- _Given entries_
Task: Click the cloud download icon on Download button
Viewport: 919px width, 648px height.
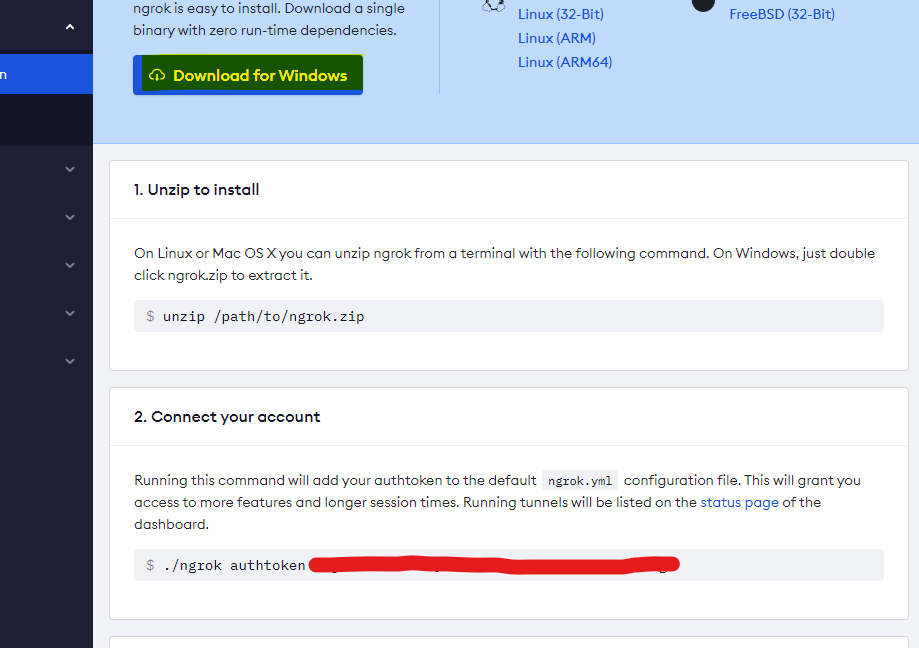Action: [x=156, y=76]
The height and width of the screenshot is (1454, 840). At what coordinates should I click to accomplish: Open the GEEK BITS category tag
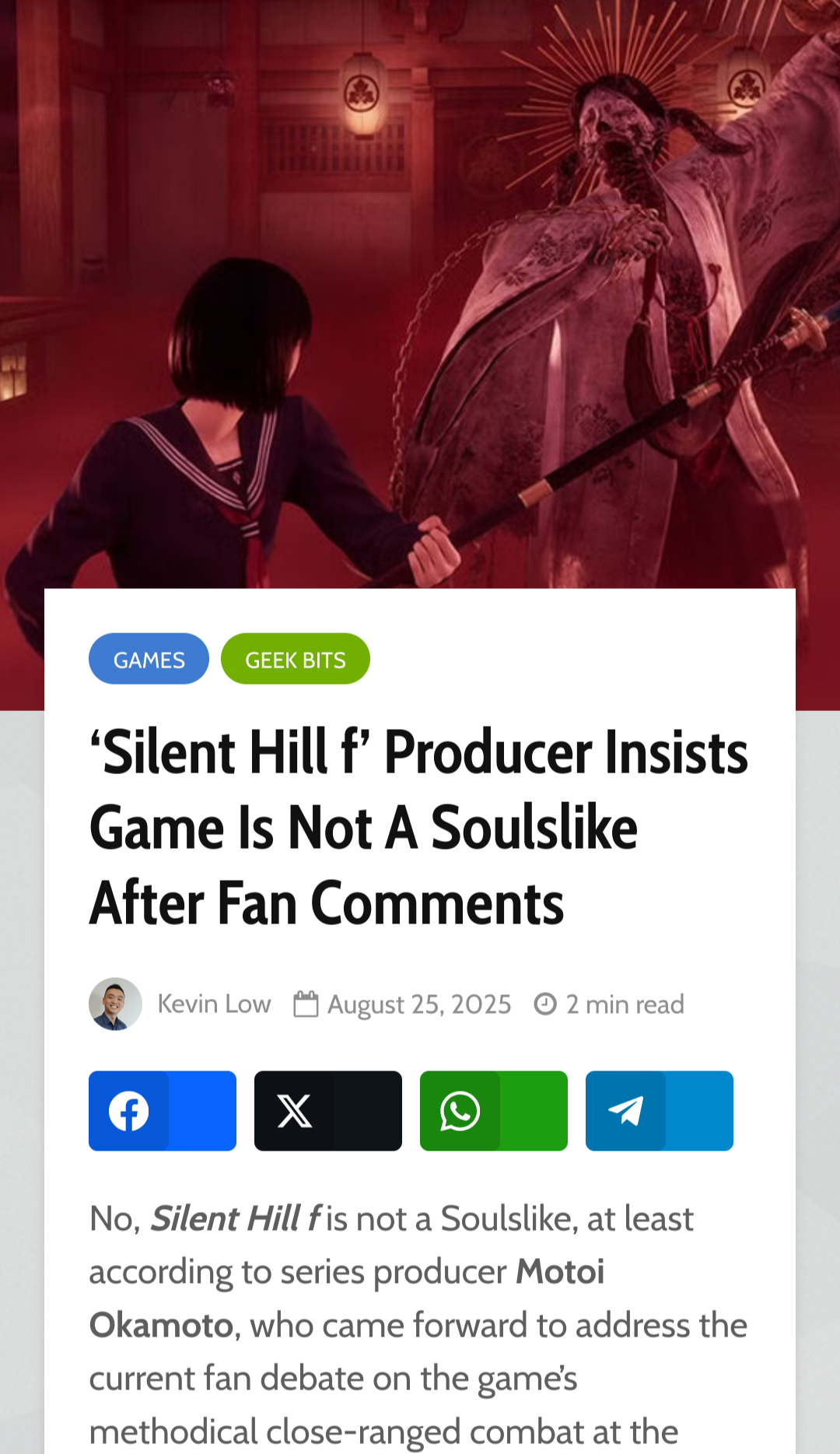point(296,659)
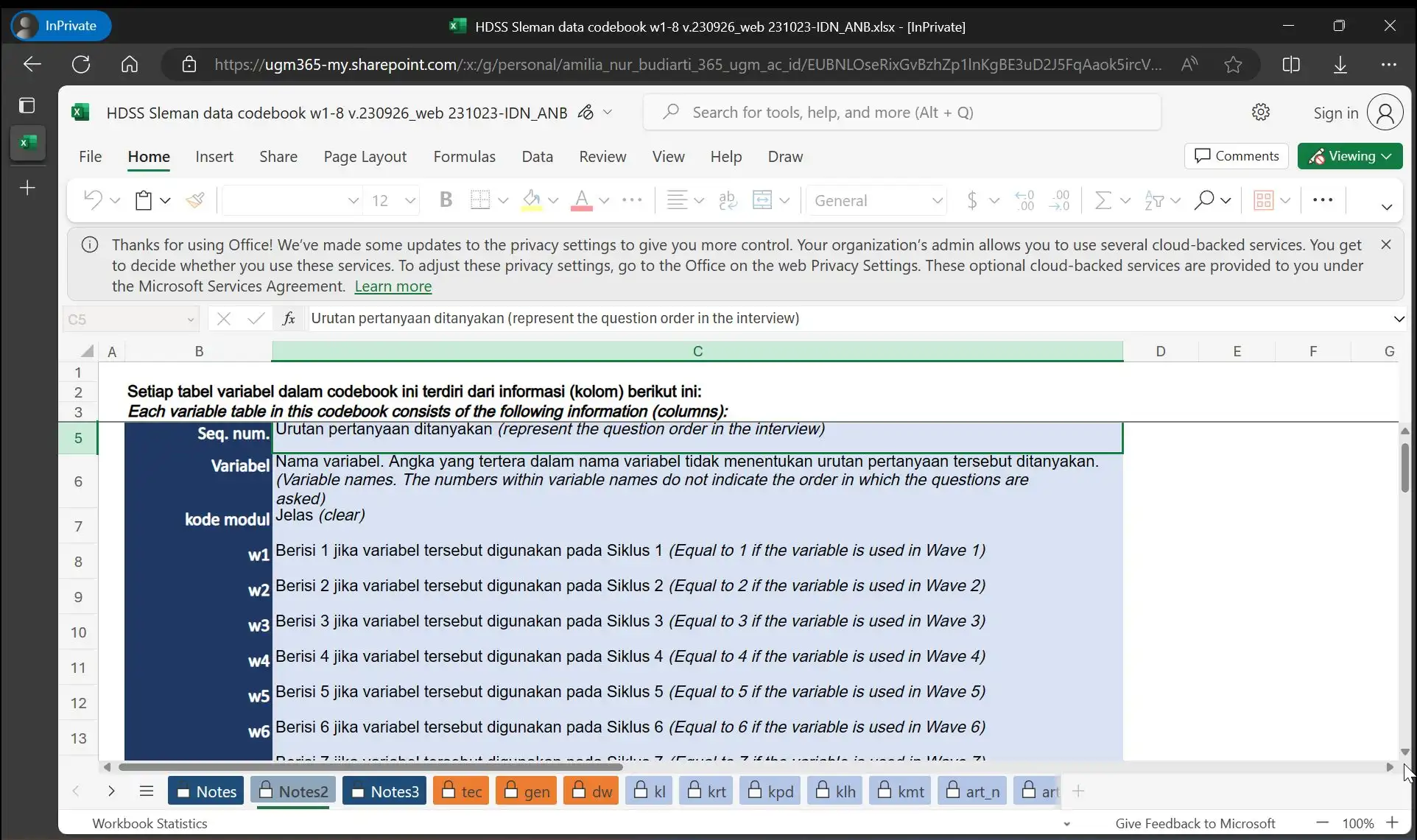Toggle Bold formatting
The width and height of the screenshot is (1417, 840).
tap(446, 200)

- _Requirements_
Rewrite the lines above with "Viewport" switched to "Display area" and nothing else changed. Leave the pictures out.

- _Exercise output_
Task: Click the cloud download icon on Download button
Display area: 919px width, 648px height.
Action: [x=156, y=76]
The height and width of the screenshot is (1454, 840). At what coordinates should I click to accomplish: Open the GEEK BITS category tag
point(296,659)
Toggle Bold formatting
The width and height of the screenshot is (1417, 840).
tap(446, 200)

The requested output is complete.